Selection:
◆ ◆ ◆ ◆ ◆

The `estimator.fit` call bellow starts training without any data channel. The benchmark script generates synthetic ImageNet during training
and does not require any data channels

In [None]:
estimator.fit()

### Configuring VPC for distributed training
Providing a VPC improves the network throught of the training job and considerable increases the performance and stability of Horovod training jobs.

This can be done by supplying subnets and security groups to the job launching scripts.
We will use the default VPC configuration for this example.

In [None]:
ec2 = boto3.client('ec2')

default_vpc = [vpc['VpcId'] for vpc in ec2.describe_vpcs()['Vpcs'] if vpc["IsDefault"] == True][0]

default_security_groups = [group["GroupId"] for group in ec2.describe_security_groups()['SecurityGroups'] \
                   if group["GroupName"] == "default" and group["VpcId"] == default_vpc]

default_subnets = [subnet["SubnetId"] for subnet in ec2.describe_subnets()["Subnets"] \
                  if subnet["VpcId"] == default_vpc and subnet['DefaultForAz']==True]

print("Using default VPC:", default_vpc)
print("Using default security group:", default_security_groups)
print("Using default subnets:", default_subnets)

We can use the VPC for distributed training:


In [None]:
estimator = TensorFlow(
                entry_point=entry_point,
                role=sagemaker.get_execution_role()
                dependencies=dependencies,
                train_instance_count=2,
                train_instance_type='ml.p3.16xlarge',
                framework_version='1.12',
                py_version='py3',
                script_mode=True,
                distributions=distributions,
                security_group_ids=security_groups,
                subnets=subnets 
            )  

estimator.fit()

◆ ◆ ◆ ◆ ◆

Records for the task:
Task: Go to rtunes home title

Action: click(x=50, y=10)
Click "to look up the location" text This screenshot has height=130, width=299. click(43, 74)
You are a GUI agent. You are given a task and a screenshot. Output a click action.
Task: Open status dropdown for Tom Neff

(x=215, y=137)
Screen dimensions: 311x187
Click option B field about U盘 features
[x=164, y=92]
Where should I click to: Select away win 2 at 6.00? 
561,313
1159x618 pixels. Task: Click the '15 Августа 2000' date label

◆ ◆ ◆ ◆ ◆

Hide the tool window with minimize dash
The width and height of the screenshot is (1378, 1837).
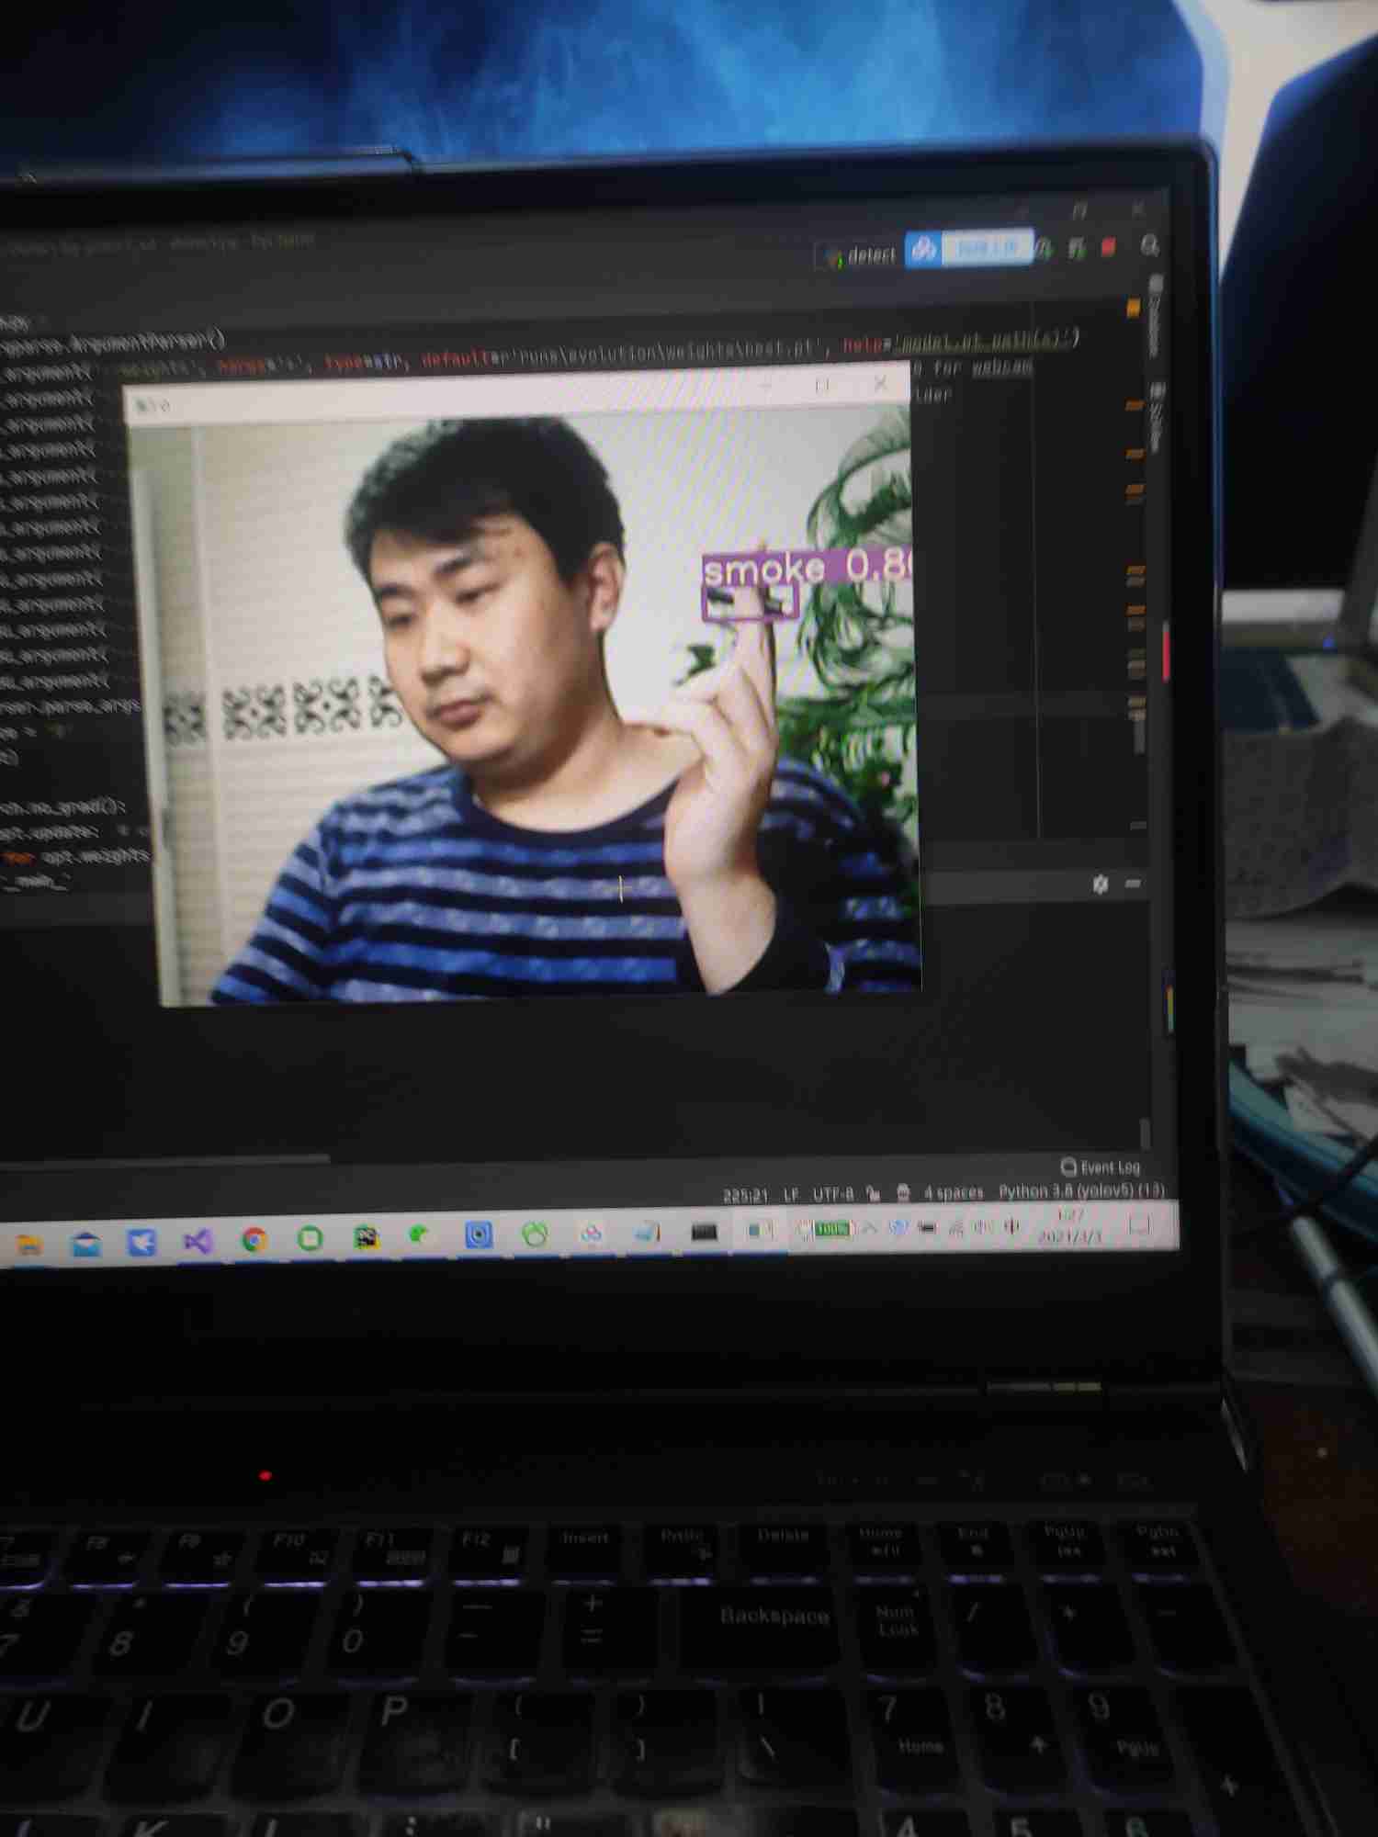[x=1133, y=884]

◆ ◆ ◆ ◆ ◆

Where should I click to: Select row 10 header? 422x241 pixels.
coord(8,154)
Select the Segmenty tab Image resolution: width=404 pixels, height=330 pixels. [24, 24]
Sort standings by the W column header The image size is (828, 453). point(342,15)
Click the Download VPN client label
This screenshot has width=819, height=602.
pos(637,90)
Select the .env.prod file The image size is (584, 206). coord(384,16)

◆ ◆ ◆ ◆ ◆

What is asked:
1. Transcribe the part of the distributed training text that opens with the words containing "### Configuring VPC" and closes with "ec2 = boto3.client('ec2')".
2. Repeat word for word the lines of the listing that run from the line containing "Where should I click to: Select row" through the line containing "Select the .env.prod", both ends included.
The text and the listing come from different sources.

Expected responses:
1.
### Configuring VPC for distributed training
Providing a VPC improves the network throught of the training job and considerable increases the performance and stability of Horovod training jobs.

This can be done by supplying subnets and security groups to the job launching scripts.
We will use the default VPC configuration for this example.

In [None]:
ec2 = boto3.client('ec2')

2.
Where should I click to: Select row 10 header? 422x241 pixels.
coord(8,154)
Select the Segmenty tab Image resolution: width=404 pixels, height=330 pixels. [24, 24]
Sort standings by the W column header The image size is (828, 453). point(342,15)
Click the Download VPN client label
This screenshot has width=819, height=602.
pos(637,90)
Select the .env.prod file The image size is (584, 206). coord(384,16)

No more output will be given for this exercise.